Did you know that the majority of Canadian farm mutual insurance companies were set up 100-150 years ago as a response to the lack of interest by foreign insurance companies to insure farms?
As we were then living in a rural economy, to encourage the formation of domestic insurers, legislation was introduced in Upper Canada in 1836 permitting the establishment of one farm mutual insurance company in each of the 20 districts in Upper Canada. At the time, the then created 20 mutual insurance companies were limited to insuring only in their particular district. In the 1850's, the Act was amended to permit the establishment of more farm mutual insurance companies. A total of 57 companies were created, of which 42 companies remain in operation in Ontario.
In Lower Canada, the movement started in 1852 when a group of farmers decided to pool their financial strength to mutually protect their properties. Hundreds of companies were created. As a result of numerous mergers over the years, there are now 19 mutual insurance companies operating in Quebec.
The development of farm mutual insurance companies in Western Canada paralleled the growth of farming and the development of farm communities in that region in the 1880's. Today, there are 8 farm mutual insurance companies in Western Canada; the largest of which are found in Manitoba and Saskatchewan.
It was in 1885 that the first mutual insurance company saw the light of day in Eastern Canada (P.E.I.), at a time when property insurance was still simply unavailable at reasonable prices to rural communities. Other mutuals were set up in Nova Scotia and in New Brunswick (beginning in 1904 and 1937 respectively). We now count 8 mutual insurance companies in Eastern Canada.

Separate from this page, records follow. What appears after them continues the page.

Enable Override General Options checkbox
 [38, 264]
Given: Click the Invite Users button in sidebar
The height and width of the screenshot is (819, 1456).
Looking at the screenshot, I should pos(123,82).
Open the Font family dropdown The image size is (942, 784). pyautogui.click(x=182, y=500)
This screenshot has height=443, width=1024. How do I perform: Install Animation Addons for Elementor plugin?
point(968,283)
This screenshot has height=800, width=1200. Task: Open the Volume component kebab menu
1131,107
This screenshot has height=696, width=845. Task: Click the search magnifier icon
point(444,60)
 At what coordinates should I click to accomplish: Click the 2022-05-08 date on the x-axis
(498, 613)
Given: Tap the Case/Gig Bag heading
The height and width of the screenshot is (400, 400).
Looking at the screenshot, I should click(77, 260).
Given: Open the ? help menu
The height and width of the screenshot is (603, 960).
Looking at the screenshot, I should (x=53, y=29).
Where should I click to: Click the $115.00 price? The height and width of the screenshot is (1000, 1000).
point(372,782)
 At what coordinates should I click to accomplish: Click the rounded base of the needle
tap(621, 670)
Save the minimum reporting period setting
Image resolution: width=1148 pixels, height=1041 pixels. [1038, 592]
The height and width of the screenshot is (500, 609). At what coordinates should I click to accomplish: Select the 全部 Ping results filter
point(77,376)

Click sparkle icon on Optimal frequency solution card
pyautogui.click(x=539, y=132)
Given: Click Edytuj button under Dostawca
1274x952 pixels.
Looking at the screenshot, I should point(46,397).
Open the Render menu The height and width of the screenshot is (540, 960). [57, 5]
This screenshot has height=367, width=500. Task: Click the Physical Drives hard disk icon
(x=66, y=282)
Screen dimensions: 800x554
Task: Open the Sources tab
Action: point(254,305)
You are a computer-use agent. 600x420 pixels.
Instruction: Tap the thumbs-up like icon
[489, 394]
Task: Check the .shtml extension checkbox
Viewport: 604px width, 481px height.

In the beginning, as a mutual insurance companies had very little reserves, they had to adopt the premium note system to guarantee their financial stability. Each policyholder had to sign a note for an amount in relation to the sum paid for the policy premium. In the event of financial difficulties, the company could call upon the policyholder for a proportion, or the total, of his note, depending on the need for money at that particular time. History demonstrates that companies very rarely had to call on the policyholder to pay anything on the note. In later years, companies built such a surplus that they could do away with the premium note system. Today, the surplus (policyholders equity) of farm mutual insurance companies is on average higher per $million of gross premium written than it is for stock companies.
The success of mutual insurance companies is attributed mostly to their community base. People perceive their local mutual insurance company as not only an opportunity to help each other but as a means of obtaining reliable insurance at reasonable costs. Further, their local base allow them to know the residents - which enable them to better underwrite the risks.
Consistent with their beginnings, the farm mutual insurance companies are headquartered in small communities and, therefore, maximize their employment in these communities.
And therefore ……..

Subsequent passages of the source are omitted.